Probably most concerning of all, Tyron Smith, a huge part of the best offensive line in the league, is having back troubles – returning to practice on Monday after missing nearly a week. You need your back to play offensive line. Usually.
Such is football, in ways both mundane – let’s say the hamstring – and terrifying, as in pretty much every report about how prevalent brain damage is among football players. I no longer play fantasy sports with the intensity and focus I once did, but the major difference between how I play, say, fantasy baseball, and fantasy football is how upset I got about injuries.
In fantasy baseball, you might reasonably expect a player to play the full season. In football, that’s often an unreasonable expectation. I started stocking up on WRs instead of RBs several seasons ago because of how rarely the latter seemed to make it through the season. Injuries, in football, are not a bug, they’re pretty much the thing that’s going to happen when you have large people running into each other at full speed.
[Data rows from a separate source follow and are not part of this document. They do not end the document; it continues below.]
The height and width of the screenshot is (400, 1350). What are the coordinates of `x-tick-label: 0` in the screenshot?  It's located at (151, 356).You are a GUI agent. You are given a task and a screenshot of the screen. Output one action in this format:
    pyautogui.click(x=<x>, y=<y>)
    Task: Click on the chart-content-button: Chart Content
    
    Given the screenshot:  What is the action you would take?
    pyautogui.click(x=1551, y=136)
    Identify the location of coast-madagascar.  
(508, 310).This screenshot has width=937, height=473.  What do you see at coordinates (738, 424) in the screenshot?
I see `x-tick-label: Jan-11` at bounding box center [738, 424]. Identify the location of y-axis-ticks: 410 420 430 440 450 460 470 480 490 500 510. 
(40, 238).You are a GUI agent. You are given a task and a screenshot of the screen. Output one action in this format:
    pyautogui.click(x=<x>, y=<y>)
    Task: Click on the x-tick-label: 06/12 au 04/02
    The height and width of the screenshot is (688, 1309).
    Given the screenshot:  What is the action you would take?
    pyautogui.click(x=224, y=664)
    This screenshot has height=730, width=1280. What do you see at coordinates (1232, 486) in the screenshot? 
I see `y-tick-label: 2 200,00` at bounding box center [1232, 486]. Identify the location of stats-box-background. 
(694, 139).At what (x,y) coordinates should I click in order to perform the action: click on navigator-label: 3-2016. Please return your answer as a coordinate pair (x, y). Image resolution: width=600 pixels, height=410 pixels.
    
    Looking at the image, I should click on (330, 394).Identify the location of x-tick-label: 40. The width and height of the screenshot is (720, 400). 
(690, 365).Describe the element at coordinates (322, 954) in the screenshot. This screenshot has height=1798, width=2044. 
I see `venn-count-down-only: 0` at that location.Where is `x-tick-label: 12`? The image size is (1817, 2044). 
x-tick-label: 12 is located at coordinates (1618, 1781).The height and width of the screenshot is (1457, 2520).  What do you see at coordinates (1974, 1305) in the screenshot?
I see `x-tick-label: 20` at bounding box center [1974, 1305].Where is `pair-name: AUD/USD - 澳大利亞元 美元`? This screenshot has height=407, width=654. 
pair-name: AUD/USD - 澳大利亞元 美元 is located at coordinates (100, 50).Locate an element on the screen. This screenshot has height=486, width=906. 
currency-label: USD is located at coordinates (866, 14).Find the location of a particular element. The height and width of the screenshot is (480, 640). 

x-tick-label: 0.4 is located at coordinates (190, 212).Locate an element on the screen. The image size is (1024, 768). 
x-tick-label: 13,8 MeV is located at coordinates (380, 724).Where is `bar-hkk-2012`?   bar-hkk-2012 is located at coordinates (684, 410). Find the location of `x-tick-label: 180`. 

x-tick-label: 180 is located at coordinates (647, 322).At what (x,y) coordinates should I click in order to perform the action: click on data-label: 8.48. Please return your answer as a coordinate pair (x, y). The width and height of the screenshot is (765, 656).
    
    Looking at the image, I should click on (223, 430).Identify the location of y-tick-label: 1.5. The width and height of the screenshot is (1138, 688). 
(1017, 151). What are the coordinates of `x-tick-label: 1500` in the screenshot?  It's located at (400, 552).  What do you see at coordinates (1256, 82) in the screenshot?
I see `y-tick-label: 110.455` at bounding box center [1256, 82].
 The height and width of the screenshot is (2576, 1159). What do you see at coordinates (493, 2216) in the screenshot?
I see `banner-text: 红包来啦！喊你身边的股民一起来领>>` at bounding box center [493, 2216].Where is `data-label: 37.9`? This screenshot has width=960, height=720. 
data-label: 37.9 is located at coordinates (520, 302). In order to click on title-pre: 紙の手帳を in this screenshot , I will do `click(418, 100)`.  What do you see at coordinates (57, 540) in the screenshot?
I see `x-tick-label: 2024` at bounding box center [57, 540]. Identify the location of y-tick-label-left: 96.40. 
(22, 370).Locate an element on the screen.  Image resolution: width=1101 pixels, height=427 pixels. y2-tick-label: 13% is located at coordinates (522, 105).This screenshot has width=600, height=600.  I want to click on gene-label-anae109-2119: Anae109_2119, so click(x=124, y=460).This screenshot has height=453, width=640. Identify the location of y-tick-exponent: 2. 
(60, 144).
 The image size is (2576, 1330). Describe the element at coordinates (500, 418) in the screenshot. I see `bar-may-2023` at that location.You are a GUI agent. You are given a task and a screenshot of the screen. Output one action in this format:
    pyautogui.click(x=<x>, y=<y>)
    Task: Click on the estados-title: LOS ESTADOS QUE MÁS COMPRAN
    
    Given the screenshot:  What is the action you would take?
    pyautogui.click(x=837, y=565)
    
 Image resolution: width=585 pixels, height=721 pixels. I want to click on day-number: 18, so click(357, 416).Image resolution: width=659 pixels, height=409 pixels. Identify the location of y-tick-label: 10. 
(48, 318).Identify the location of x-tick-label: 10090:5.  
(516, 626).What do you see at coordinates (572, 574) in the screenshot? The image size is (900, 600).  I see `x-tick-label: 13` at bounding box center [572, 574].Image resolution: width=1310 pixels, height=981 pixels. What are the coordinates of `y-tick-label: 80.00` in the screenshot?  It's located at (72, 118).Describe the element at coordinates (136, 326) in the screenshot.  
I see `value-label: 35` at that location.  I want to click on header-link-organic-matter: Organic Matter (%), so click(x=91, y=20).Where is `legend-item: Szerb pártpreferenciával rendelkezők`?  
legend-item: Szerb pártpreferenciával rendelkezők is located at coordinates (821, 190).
For the Cowboys, last year was blessed with good injury luck. They’re unlikely to have a complete repeat of that experience, and it’s amazing what can change the complexion of your football team. I remember a lot of ‘Boys teams that seemed to be in pretty good shape until they lost an offensive lineman or two. If you’re lucky enough to have an elite CB, you probably don’t have three of them.
And so, once you know all this, you don’t enjoy the pre-season all that much. A long training camp is great, and not great. Four preseason games, even if the best players don’t play for much of them, seems gratuitous and unnecessary. It’s nerve-wracking to watch, and nerve-wracking to wait through.
So, for now, we’ll probably all feel a little more sane if we don’t think too hard about any of it ‘til we have to. Signing the punter to a four-year deal is a great kind of news to consume this time of year, Sean Lee’s muscle tightness is not. There will, of course, be plenty of time for all that.